L’autofiction, s’instaurer personnage de soi-même



Quel a été votre rapport à la littérature et à l’écriture ?
C'est un peu compliqué car je ne peux pas dissocier mon rapport à la littérature de ma scolarité. Toute mon enfance et toute mon adolescence ont été des périodes sans lecture, sans livre. Les années de collège, jalonnées de redoublements, avant l'orientation vers une filière technique, m'ont longtemps tenu éloigné de la chose littéraire. J'ai commencé à lire tardivement, vers l'âge de 18 ans, après avoir obtenu mon B.E.P. d'Agent Administratif et avant de reprendre la filière générale. Je ne peux pas exprimer le choc que j'ai ressenti à cette époque en lisant pour la première fois La Nausée de Sartre, L'Etranger de Camus et L'été 80 de Marguerite Duras. Ces livres-là resteront à jamais comme mes livres fondateurs, révélateurs d'un type d'écriture à la première personne. Je me demande souvent comment j'ai pu passer directement d'une vie sans livre à Sartre, comment j'ai pu faire ce grand saut. Avant cela, la littérature n'a jamais été pour moi une source de plaisir et aujourd'hui encore d'ailleurs, il est rare que je lise un livre en entier, que je termine un livre que j'ai commencé. Il faut souvent que je me prenne par la main pour lire. J'ai dit quelque part dans L'Etreinte que je lisais seulement par "nécessité intellectuelle". C'est vrai. Cela étonnera sans doute, mais lire m'ennuie. Je lis relativement peu pour un écrivain et pour un étudiant en lettres. En revanche, si je tombe sur un livre qui me plaît, je suis capable de le relire beaucoup de fois, jusqu'à ce que je comprenne son architecture, sa petite mécanique, pourquoi ce livre réussit à m'émouvoir. Assez curieusement, cependant, ma nécessité d'écrire s'est imposée à vingt ans, deux ans seulement après avoir commencé à lire. J'ai su tout de suite que j'étais fait pour cela, écrire. Que c'était l'écriture qui allait pouvoir me sauver. L'écriture me permettrait de justifier mon existence. C'est très sartrien ça, comme si l'existence sans l'écrit risquait de ne pas avoir de réalité.

Vous avez écrit dans L’étreinte : « Mon père avait sans doute identifié sa propre histoire à celle du livre. A l’époque, il me semble que je partageais sa méfiance à l’égard de la fiction et de la littérature que je considérais comme une immense tricherie. » Pour vous la littérature n’est que tricherie ?

> _PROBLÈMES_
**1)** Reproduisez à l'identique les lignes de la liste, en commençant au début de la liste et en finissant par la ligne qui contient « Action: [468, 209] », celle-ci incluse.
**2)** Poursuivez, s'il vous plaît, le texte sur l'autofiction à la suite de sa dernière phrase.

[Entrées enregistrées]

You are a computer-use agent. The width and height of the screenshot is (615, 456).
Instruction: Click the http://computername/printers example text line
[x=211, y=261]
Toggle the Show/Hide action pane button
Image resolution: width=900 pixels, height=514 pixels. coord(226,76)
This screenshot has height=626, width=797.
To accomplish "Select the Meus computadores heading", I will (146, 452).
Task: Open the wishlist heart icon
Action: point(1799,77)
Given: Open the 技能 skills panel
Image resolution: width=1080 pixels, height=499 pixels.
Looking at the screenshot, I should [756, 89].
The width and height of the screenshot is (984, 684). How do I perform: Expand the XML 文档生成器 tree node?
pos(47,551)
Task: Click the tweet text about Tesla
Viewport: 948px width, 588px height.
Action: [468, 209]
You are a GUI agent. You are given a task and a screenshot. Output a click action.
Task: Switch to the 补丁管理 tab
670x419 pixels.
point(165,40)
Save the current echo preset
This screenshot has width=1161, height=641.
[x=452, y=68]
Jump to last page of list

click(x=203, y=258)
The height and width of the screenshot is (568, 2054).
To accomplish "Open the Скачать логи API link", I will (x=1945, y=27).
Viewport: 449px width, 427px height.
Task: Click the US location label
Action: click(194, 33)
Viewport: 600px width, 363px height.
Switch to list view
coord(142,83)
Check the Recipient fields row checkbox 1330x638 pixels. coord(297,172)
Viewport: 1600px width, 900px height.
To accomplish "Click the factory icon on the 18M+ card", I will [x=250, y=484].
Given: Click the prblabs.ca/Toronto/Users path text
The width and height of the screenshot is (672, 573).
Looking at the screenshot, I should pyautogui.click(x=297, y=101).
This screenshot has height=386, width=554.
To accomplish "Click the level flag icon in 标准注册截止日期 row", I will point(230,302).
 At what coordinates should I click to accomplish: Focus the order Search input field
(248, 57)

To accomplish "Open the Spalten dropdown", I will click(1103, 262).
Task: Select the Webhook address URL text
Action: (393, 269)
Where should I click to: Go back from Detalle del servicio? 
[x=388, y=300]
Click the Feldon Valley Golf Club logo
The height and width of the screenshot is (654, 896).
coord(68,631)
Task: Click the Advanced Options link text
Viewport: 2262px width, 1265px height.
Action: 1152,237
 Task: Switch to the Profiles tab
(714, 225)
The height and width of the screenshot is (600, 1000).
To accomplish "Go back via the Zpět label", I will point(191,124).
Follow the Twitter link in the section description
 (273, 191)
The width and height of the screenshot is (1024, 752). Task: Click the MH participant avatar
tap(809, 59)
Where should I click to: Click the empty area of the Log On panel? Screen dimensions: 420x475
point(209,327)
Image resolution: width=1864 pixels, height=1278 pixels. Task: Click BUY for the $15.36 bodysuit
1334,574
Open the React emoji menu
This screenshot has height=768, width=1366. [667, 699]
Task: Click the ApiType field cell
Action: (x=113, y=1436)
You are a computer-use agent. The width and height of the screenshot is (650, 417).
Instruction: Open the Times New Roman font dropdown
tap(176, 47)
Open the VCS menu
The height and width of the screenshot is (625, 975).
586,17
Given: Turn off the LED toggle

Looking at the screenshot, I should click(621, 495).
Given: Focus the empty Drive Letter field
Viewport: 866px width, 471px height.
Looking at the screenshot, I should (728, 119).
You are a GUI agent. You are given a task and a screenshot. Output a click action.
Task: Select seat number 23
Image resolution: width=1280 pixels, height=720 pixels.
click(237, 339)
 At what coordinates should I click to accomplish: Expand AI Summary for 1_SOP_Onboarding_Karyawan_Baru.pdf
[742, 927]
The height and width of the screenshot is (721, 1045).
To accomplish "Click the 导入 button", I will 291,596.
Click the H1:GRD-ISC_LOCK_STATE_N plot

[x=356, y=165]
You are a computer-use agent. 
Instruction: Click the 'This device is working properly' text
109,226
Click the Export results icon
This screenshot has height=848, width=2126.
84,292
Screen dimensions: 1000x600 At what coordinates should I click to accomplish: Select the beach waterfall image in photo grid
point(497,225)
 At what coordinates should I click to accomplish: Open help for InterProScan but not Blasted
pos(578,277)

> _RÉSULTATS PAR TÂCHE_
**1)**
You are a computer-use agent. The width and height of the screenshot is (615, 456).
Instruction: Click the http://computername/printers example text line
[x=211, y=261]
Toggle the Show/Hide action pane button
Image resolution: width=900 pixels, height=514 pixels. coord(226,76)
This screenshot has height=626, width=797.
To accomplish "Select the Meus computadores heading", I will (146, 452).
Task: Open the wishlist heart icon
Action: point(1799,77)
Given: Open the 技能 skills panel
Image resolution: width=1080 pixels, height=499 pixels.
Looking at the screenshot, I should [756, 89].
The width and height of the screenshot is (984, 684). How do I perform: Expand the XML 文档生成器 tree node?
pos(47,551)
Task: Click the tweet text about Tesla
Viewport: 948px width, 588px height.
Action: [468, 209]

**2)**
C'était sans doute une réflexion un peu naïve mais qui traduit très bien la méfiance que m'inspirait la littérature. Il me semble avoir perçu assez tôt les pouvoirs de la fiction littéraire. La possibilité de transformer sa vie. Cela représentait sans doute à la fois une aubaine et un danger pour moi qui aspirais tant à changer de vie ; une aubaine, parce que je pourrais me créer un endroit où me réfugier, où me protéger, où m'inventer, et un danger parce qu'à force de s'inventer on finit par se perdre. La fiction me semblait incompatible avec une certaine recherche de vérité.

Vos écrits sont autobiographiques mais très littéraires avec une distance qui rend le livre encore plus fort et émouvant. Ce n’est pas toujours le cas, le trop véridique atténue parfois l’émotion de l’écrit.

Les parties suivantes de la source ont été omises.